The table above gives the accuracy for the five models. Rotating all of the images for prediction and kernel estimation reduced the overall accuracy dramatically to only 19%.

Figure 5: Accuracy by Model and Class

Using Figure 5, we can examine the class-specific accuracy of our 5 models. We see that the rotation fufilled its purposes for the food classes that needed it. In our exploratory data analysis, we saw that the kernels for peanuts, potatos, and string beans became much clearer when we rotated the data. Here, we see the accuracy of model 2 is better than model 1 for those classes. Additionally, we see that the accuracy for watermelon, pizza, bananas, and bread improves when we include the cluster-derived kernels in model 4. However, these improvements all seem to come at a cost–the predictions for the other classes fall.

Figure 6: Comparing Model 1 vs 5

When we examine the prediction matricies side-by-side, we see something strange about the food classes with kernels constructed after clustering or rotating. They seem to “absorb” predictions from some of the other classes.
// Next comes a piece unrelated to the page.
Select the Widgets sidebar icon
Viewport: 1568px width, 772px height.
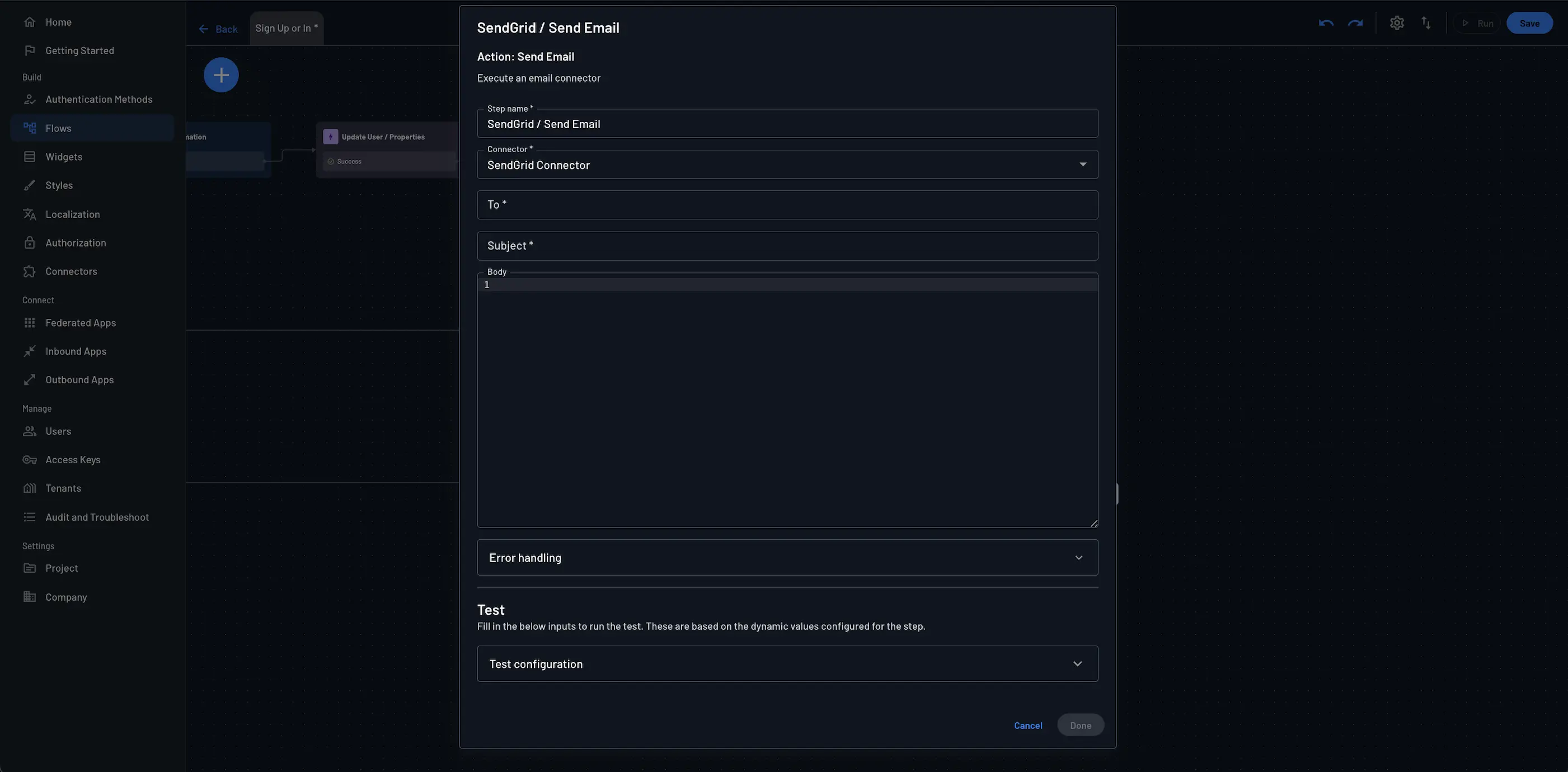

Cookies, blackberries, grapes, doughnuts, and peas are often misclassified as pizzas.

Discussion and Take-Aways

The performance of this model was pretty abysmal compared to a convolutional neural network. We truly were suprised by how badly it performed, even after incorporating extra data processing. However, our model DID incorporate an important idea: keeping the data small.

For most traditional image processing and classification, the images need to be in a raster format. For each image on a 256 x 256 grid, the computer has to store 65,536 numbers. However, we retained the data format provided by Google, which stores the images as roughly 50 ordered (x,y) pairs. Hence, we could could easily work with 5,000 images from 30 classes (only 1.5 million numbers) all at once in R.

Building Model 1 from 150,000 images and testing it on 30,000 images took less than a minute (in computer time). In comparison, fitting a neural network from a fraction of these images at a reduced quality (32 x 32 pixels) took days. Incorporating the PCA-based rotations in Models 2-5 increased our computation time substantially, but everything could still be handled in less than 30 minutes.

Ideally, there could be some happy medium between these two approaches: a neural network that could utilize the smaller dimensionality of the path-style image data. Given more time on this project, we would also consider exploring some wavelet and shapelet based machine learning algorithms.